Reza Shah's Government declared Iran neutral with the outbreak of World War II in Europe. The British suspected that the Shah was sympathetic with the NAZIs who were active diplomatically in Iran. There was considerable sympathy for the NAZIs among the Iranian military. After the coup failed in Iraq, the Grand Mufti sought refuge in Iran and immediately began stiring up trouble for the British. The Iranians rejected British demands to expel Axis agents. After the NAZI invasion of the Soviet Union it became vital to open supply lines to the Soviets. The British and Soviets thus launched a coordinated invasion (August 26, 1941). The Soviets invaded from the north. The British from Iraq where they had defeated a pro-Axis rebellion and by troops landed along hte Persian Gulf. There was only limited resistance. Reza Shah abdicated (September 16). His son ascended the throne as Mohammad Reza Shah Pahlavi. At the time of the War, Iran had just begun to develop its petroleum indutry. It did not play an important factor in the War. Britain fought the War largely with American oil, although the 8th Army fought the War in the Western Desert largely with Iraqi oil. Iran's importance in the War was largely as a conduit for American Lend Lease shipments to the Soviets. Iran in fact became the major conduit for American Lend Lease aid to the Soviets. Given the fact that the Wehrmacht was largely destroyed on the Eastern Front by the Red Army, these supplies delivered through Iran were very important indeed.

Escape from Teheran

When the British and Soviets intervened in Iran, the Mufti again had to flee. I am not sure a definitive account exists of his movements. Varying accounts indicate that he fled to Turkey or Afghanistan. Both countries were neutral. And the Mufti had contacts in both countries. It is known that he reached Albania (October 24). Albania at the time was occupied by Fascist Italy. He then went to southern Italy and then on to Rome (October 27).

**WHAT THE TASK REQUIRES:** Reproduce word for word everything in the text on Iran during World War II from "Escape from Teheran" down to "Rome (October 27).".

**GIVEN DATA:**
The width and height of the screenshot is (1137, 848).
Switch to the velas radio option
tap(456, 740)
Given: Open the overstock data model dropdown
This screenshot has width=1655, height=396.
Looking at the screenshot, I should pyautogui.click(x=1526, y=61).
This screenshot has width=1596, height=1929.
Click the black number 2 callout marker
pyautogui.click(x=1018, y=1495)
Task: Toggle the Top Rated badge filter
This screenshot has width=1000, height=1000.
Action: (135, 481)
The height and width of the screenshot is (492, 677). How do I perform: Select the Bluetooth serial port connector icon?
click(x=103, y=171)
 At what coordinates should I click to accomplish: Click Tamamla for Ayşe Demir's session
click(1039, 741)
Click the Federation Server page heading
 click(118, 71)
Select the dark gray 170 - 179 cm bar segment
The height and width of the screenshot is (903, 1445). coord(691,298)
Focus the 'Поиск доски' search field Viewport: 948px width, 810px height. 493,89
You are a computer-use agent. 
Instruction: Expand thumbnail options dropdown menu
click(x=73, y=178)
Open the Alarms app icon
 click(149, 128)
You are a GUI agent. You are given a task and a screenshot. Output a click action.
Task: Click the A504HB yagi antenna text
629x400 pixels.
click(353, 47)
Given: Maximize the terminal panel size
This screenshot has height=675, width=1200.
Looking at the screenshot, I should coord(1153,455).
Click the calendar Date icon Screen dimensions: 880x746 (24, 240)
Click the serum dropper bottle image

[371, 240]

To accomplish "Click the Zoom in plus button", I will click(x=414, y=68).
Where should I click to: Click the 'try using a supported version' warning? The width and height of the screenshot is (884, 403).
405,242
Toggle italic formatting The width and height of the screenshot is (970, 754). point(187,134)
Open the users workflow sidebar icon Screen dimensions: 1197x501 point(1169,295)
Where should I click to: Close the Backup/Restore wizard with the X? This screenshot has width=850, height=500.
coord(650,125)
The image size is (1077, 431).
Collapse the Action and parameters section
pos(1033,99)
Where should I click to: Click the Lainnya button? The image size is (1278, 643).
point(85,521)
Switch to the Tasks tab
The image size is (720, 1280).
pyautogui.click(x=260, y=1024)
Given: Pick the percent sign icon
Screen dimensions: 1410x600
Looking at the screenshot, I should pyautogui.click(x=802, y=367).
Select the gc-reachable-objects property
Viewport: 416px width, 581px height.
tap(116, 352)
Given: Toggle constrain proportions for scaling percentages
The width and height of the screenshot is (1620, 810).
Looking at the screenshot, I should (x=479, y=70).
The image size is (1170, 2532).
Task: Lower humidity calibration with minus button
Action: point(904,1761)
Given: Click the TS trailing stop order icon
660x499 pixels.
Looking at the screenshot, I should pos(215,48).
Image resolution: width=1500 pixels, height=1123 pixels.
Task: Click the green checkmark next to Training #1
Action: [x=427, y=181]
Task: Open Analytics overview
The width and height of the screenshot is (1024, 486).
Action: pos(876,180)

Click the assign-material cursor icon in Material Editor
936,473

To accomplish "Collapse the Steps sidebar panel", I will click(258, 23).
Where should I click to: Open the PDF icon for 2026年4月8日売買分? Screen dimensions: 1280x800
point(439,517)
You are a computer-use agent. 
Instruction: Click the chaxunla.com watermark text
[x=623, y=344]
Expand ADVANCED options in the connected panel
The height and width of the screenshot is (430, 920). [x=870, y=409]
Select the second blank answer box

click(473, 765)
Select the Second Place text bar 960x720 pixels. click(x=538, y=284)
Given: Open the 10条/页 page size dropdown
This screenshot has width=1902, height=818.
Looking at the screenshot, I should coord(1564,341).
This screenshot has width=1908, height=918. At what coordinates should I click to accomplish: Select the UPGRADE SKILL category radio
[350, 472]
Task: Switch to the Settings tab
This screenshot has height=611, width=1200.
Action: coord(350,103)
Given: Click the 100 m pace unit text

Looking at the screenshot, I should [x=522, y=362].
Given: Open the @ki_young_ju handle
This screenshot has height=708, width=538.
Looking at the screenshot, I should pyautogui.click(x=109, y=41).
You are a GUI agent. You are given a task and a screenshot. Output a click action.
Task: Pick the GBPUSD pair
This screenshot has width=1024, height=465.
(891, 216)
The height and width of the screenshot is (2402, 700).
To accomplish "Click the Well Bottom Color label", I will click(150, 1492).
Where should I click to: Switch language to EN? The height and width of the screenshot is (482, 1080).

**SOLUTION TO THE EXERCISE:**
Escape from Teheran

When the British and Soviets intervened in Iran, the Mufti again had to flee. I am not sure a definitive account exists of his movements. Varying accounts indicate that he fled to Turkey or Afghanistan. Both countries were neutral. And the Mufti had contacts in both countries. It is known that he reached Albania (October 24). Albania at the time was occupied by Fascist Italy. He then went to southern Italy and then on to Rome (October 27).